This was revealed during the release of the end-of-year report on venture capital investments in Africa.
Further checks in Crunchbase and Tracxn — platforms that track funding rounds in startups and private companies globally — reveal that the company closed the round in August 2021.
PalmPay came into Nigeria’s payments scene in June 2019. Five months later, it launched with a $40 million seed round — the largest of its kind on the continent — from Chinese investors such as Chinese phone-maker Transsion via its Tecno subsidiary, NetEase and wireless communications hardware firm Mediatek.
The startup also took money from Chinese investors for its Series A round, the second largest of its kind after unicorn Wave’s $200 million.
The investors that participated in the round include China-based Chuangshi Capital, Yunshi Equity Investment Management, Trust Capital, Chengyu Capital and private equity fund AfricaInvest.
PalmPay offers different financial services to individual consumers and merchants. It provides merchants, via its PalmPartner app, with online payment and offline POS-acquiring services and plans to introduce digital marketing services soon.
There’s a gamut of services for consumers that include no-fee payment options, low-cost transfers, bill payments, rewards programs and discounted airtime.
Since the launch in Nigeria in 2019, PalmPay has expanded to Ghana, serving over 5 million users, per information on its website.
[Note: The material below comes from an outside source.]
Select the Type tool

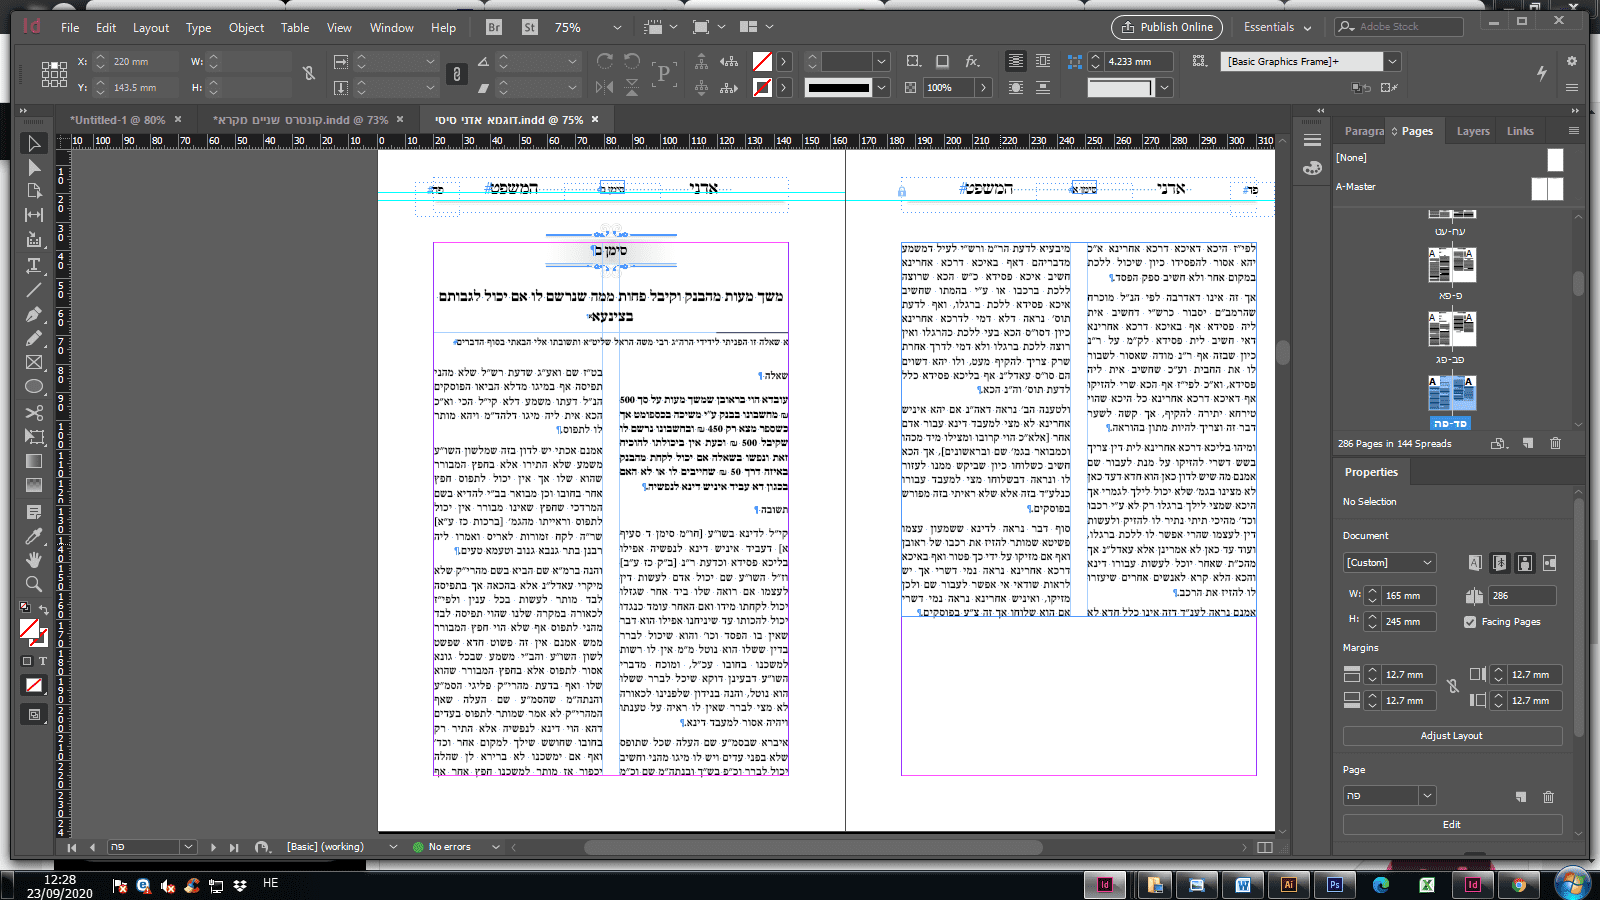click(34, 265)
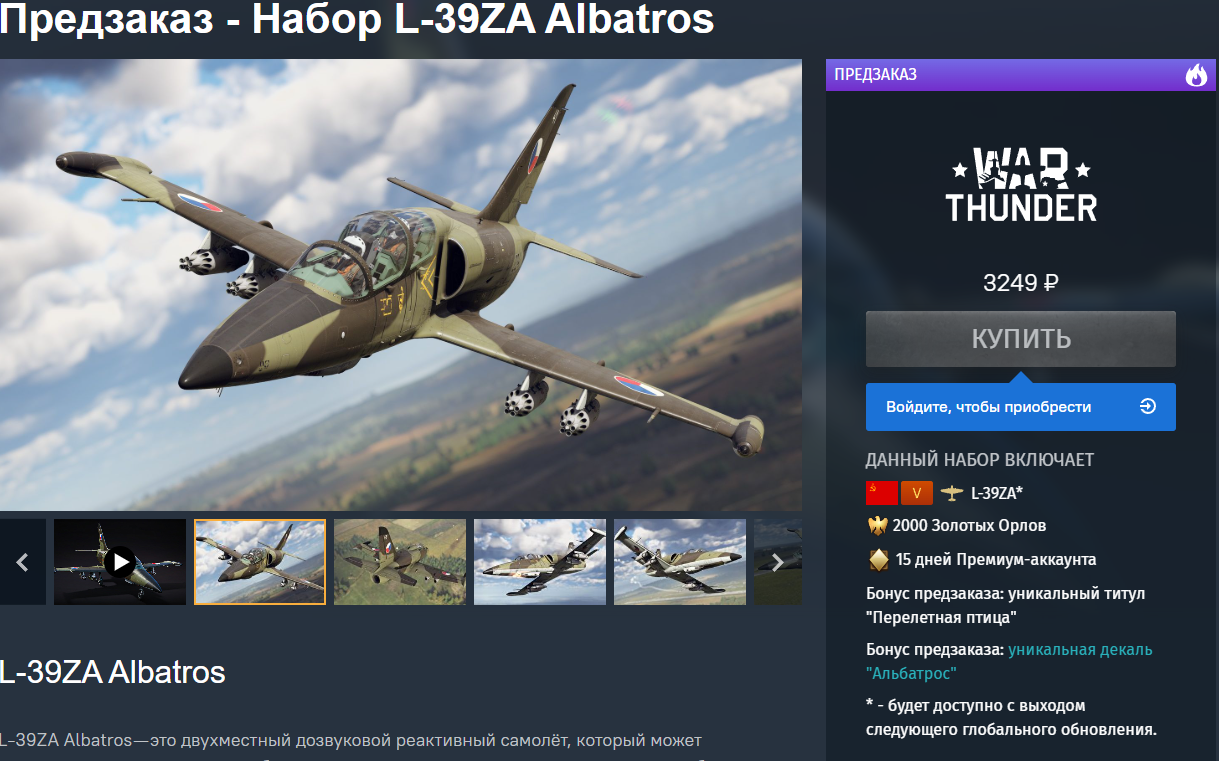Select the thumbnail of the plane on the ground
This screenshot has width=1219, height=761.
pos(400,562)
According to some sources, PalmPay monthly transaction volume stood at over $100 million as of June 2021.
Critical to PalmPay’s growth, at least in Nigeria, is its partnership with Chinese mobile brands Tecno, Infinx and itel, which according to TechCrunch’s report in 2019, includes pre-installation of the startup’s app on 20 million phones.
PalmPay, in a 2019 statement, said it was working to become Africa’s largest financial services platform. That’s why it made the push into Ghana. But there remains more work to be done to become the dominant player in a mobile payment space that is seriously heating up.
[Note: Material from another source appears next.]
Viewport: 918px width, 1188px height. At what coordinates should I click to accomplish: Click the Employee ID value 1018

For instance, its main competition, SoftBank Vision Fund 2 and Sequoia Capital China-backed OPay, has 8 million users with monthly transaction volumes exceeding $3 billion, per information from its last funding round. The unicorn has a presence in Nigeria and Egypt.
This round was part of equity mega-rounds that closed in Africa last year that includes Flutterwave, TymeBank, Chipper Cash, OPay, Andela, Wave, MNT-Halan and JUMO.